New York enacted its workers' compensation statute to address the inequities historically existing among employers and employees with regard to workplace injuries. The New York statute operates on the premise of a tradeoff. Employers assume all liability for injuries arising out of and in the course of employment, regardless of fault. Workers receive limited wage replacement benefits for their loss of earning capacity and are entitled to have all related and necessary medical costs paid. In exchange, employees are prohibited from bringing a lawsuit for personal injuries against their employer.
The City of New York is a self-insurer of its workers' compensation obligations pertaining to all covered City employees. Most City employees are covered for workers' compensation (with the exception of uniformed police officers, firefighters, and uniformed sanitation workers). Also included are non-pedagogical employees of the Department of Education and all employees of the Health and Hospitals Corporation and the City University. The Workers' Compensation Division administers the claims of all covered employees who are injured on the job or incur an occupational disease. The Division strives to provide employees with all the medical and wage replacement benefits to which they are entitled, while objecting to and, if necessary, litigating unwarranted claims.

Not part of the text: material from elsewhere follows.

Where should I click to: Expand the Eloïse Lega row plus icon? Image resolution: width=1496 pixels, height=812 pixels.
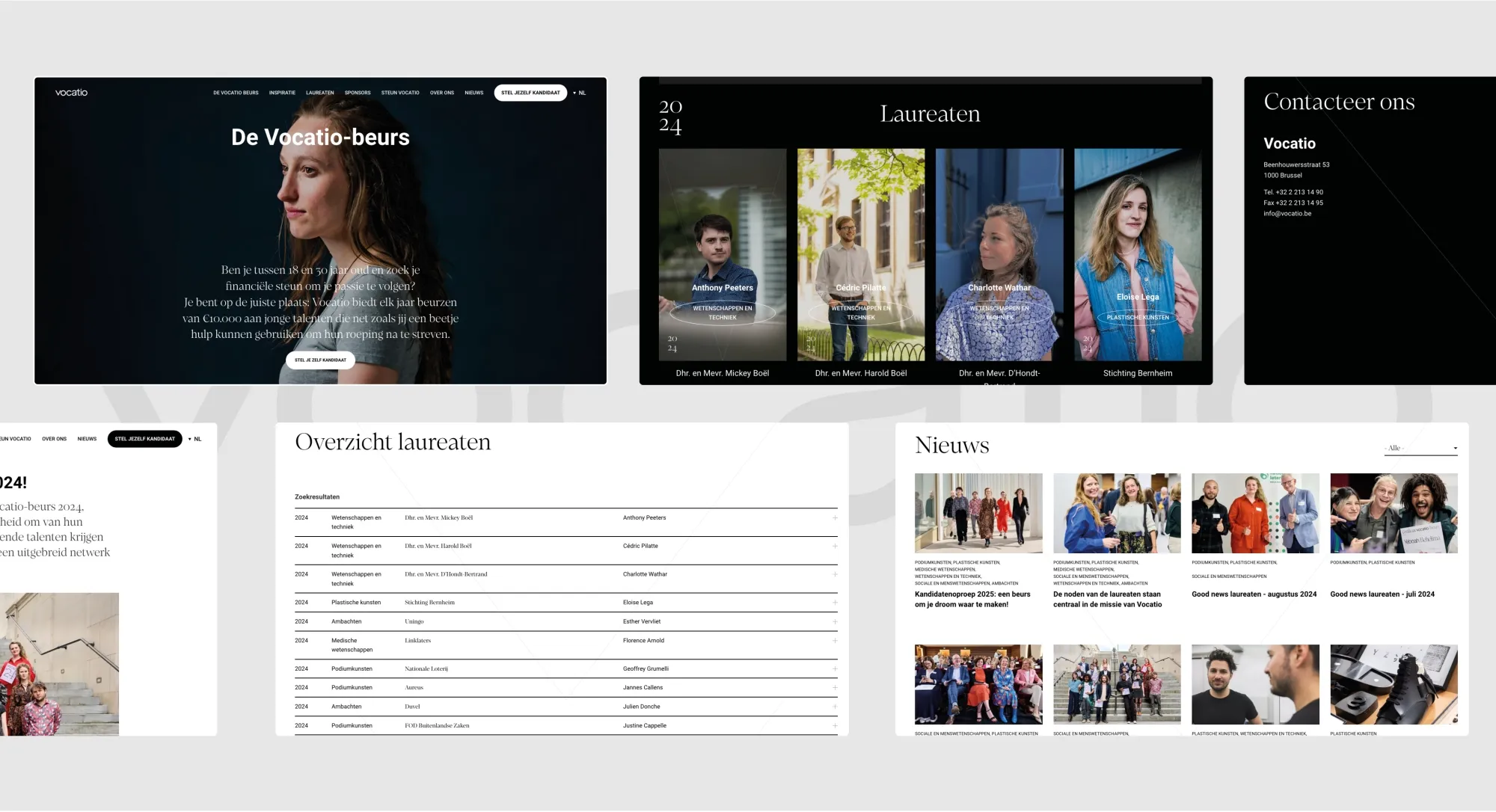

The Division represents the City and related entities at nearly 15,000 hearings, trials, and appeals before the New York State Workers' Compensation Board in each year.
What New Attorneys Do
The Division represents the City and related entities at hearings, trials, and appeals before the State Workers’ Compensation Board. Division attorneys assume substantial responsibility from the day they are employed. They acquire a broad range of medical knowledge and obtain excellent experience by regularly cross-examining medical and lay witnesses. The Division’s trials involve nearly every conceivable medical condition, including work-related psychiatric diagnoses, respiratory ailments, heart conditions, and orthopedic conditions. In handling these cases, the Division’s attorneys have the opportunity to learn about a broad array of medical issues while developing their trial skills.
What Summer Interns Do
In the Workers' Compensation Division, interns will participate in all aspects of workers' compensation cases from inception to resolution. Interns will research alleged injuries and help construct the initial theory of the case. They will prepare witnesses for trial and accompany attorneys to the Workers' Compensation Board to hear testimony. They will also prepare memoranda of law to be submitted to the Board. Some interns will have the opportunity to attend arbitration hearings, negotiate settlements with opposing counsel and conduct depositions under supervision.